In your copy of the listing below, reproduce each word exactly and include no pictures.

▬▬▬

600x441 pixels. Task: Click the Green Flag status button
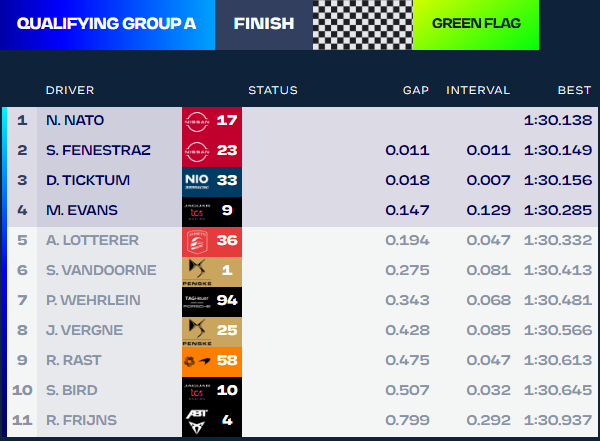[470, 24]
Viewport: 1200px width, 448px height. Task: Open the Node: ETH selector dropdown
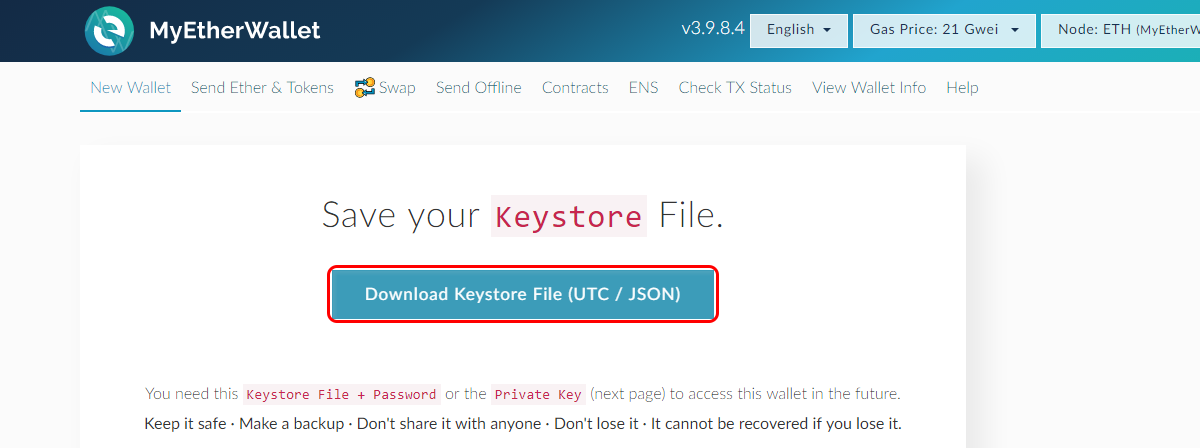tap(1120, 30)
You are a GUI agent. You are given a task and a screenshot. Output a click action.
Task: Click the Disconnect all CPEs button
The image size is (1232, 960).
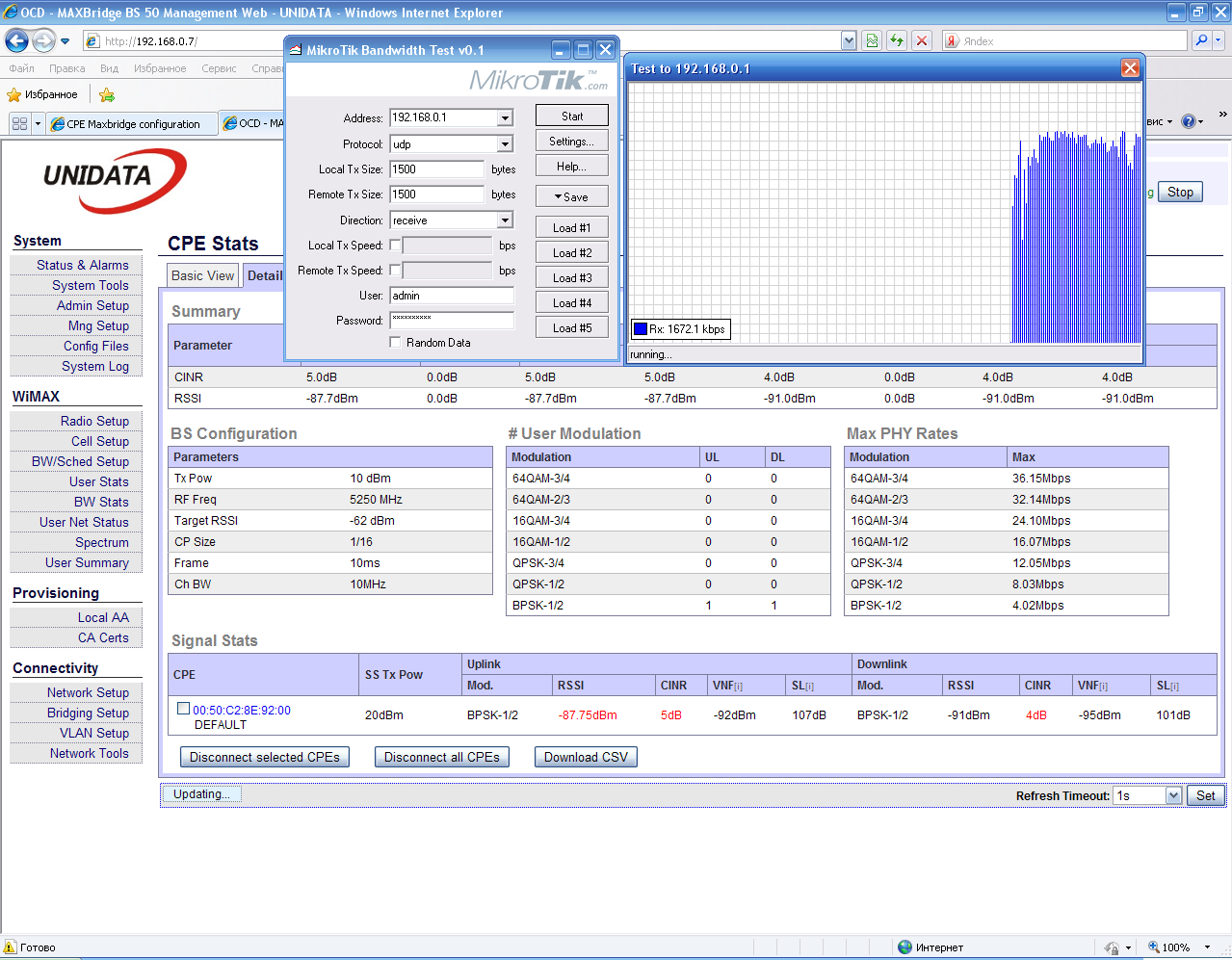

▬▬▬

▶ [EXERCISE ANSWER]:
600x441 pixels. Task: Click the Green Flag status button
[470, 24]
Viewport: 1200px width, 448px height. Task: Open the Node: ETH selector dropdown
tap(1120, 30)
You are a GUI agent. You are given a task and a screenshot. Output a click action.
Task: Click the Disconnect all CPEs button
The image size is (1232, 960).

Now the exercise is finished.